Peter Archambo

( Unknown - 1767 )

A George II Oval Basket

Peter Archambo

( Unknown - 1767 )

A George II Oval Basket

Made in London 1735
By Peter Archambo

Height: 25.3 cm (9 15/16 inches)
Width: 37.1 cm (14 5/8 inches)
Weight: 82 oz 10 dwt (2,565 g)

Arms and Motto of John Campbell, Second Duke of Argyll

The oval basket has flaring pierced sides imitating woven wicker. It rests on a plain moulded foot formed from seamed sheet. The base of the basket is plain, and an applied wire covers its juncture with the sides. The interlacing straps forming the sides of the basket are pierced and engraved. The flaring rim is bound with a thick applied band imitating wrapped wicker, and the edge of the basket is finished with applied twisted wire. The bail handle, cast and fabricated, is attached by two circular hinges supported on cast trefoils. The top of the handle is engraved with a basketweave pattern and encloses a cartouche.

The arms and motto of the dukes of Argyll, for John Campbell, Second Duke (1678-1743), and behind the arms, two honourable badges, one for the office of hereditary Great Master of the Household in Scotland, the other for the office of Lord Justice General of Scotland. The Garter motto and a monogram are engraved on the handle.


Peter Archambo’s mark appears on a wide range of plate that is generally sound in its construction if conservative in design. Among Archambo’s loyal clients was George Booth, Earl of Warrington, whose purchases for Dunham Massey are known in part through their remarkable survival and in part through the Earl’s meticulous inventory. A basket of 1730 at Dunham Massey that is marked by Archambo does not relate in design to this basket but follows almost precisely the design of a basket in this collection marked by David Willaume II. Pierced baskets imitating wickerwork much closer to the Duke of Argyll’s basket bear the marks of many different Huguenot makers, including Paul de Lamerie, John Hugh le Sage, David Willaume, and Aymé Videau. One shop may have specialised in fabricating certain models, which were subsequently marked by various members of the trade.

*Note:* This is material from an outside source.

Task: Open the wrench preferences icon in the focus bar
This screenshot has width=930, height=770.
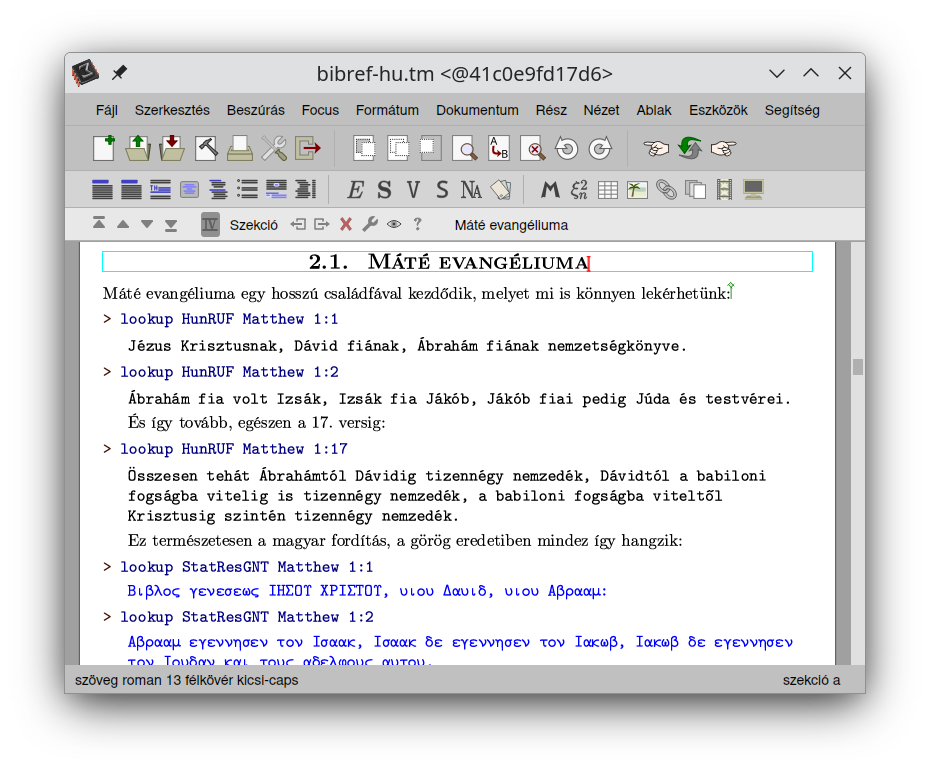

The second Duke of Argyll had a long and turbulent career in the military, a calling to which he is said to have been drawn to as a youth. He succeeded his father as Duke in 1703 and in 1705 was nominated Lord High Commissioner to the Scottish Parliament, where he was a passionate advocate of the union with England and a supporter of the Protestant line. He served during the War of Spanish Succession in Flanders in the campaign of 1706 with the Duke of Marlborough, a bitter rival. In 1712 he was appointed Commander in Chief of the forces of Scotland and was credited with a victory in 1715 against the Jacobite armies at Sherriffmuir, which greatly outnumbered him. In 1719 he was created first Duke of Greenwich. His favour at court was variable, but he was admired for his rhetorical powers and sincerity. His first wife, Mary, daughter of Thomas Browne, died in 1717, and he subsequently married Jane, daughter of Thomas Warburton, by whom he had five daughters. Argyll dies in 1743, and the duchess commissioned a grand monument to him for Westminster Abbey. Both John Michael Rysbrack and Louis-François Roubiliac submitted drawings and models for the project, which was awarded to Roubiliac; it was one of his first major commissions.

Miss Lucy Hope sold Christie’s, London, August 20, 1941, lot 81, purchased by Thomas Lumley, Ltd., London; Dr. Christophe Bernoulli, Basel, Switzerland, purchased November 13, 1958, Theodora Wilbour Fund in Memory of Charlotte Beebe Wilbour. Museum of Fine Arts Boston, (Ref. 58.1010).

Ellenor M. Alcorn, English Silver in the Museum of Fine Arts Boston, Vol. II, 2000. Pp. 138-139, No. 79.


The son of a Huguenot, Peter Archambo was the most distinguished apprentice of another Huguenot goldsmith, Jacob Margas. Apprenticed in 1710, Archambo was free of the Butchers' Company in December 1720 and entered his first mark three months later. His earliest address is not known but after 1739 his workshop was in Coventry Street, Piccadilly. Archambo produced plate of fine quality and, together with Paul Crespin, Charles Kandler, and Paul de Lamerie, introduced the rococo style of the 1730's. As the major supplier to George Booth, second earl of Warrington, he also produced a significant quantity of plain domestic plate. Archambo's work is notable for its French taste and plasticity. His career evidently brought his prosperity, since he was described in his will as a "gentleman"; he appears to have been able to retire by about 1750, after which little plate with his mark is known.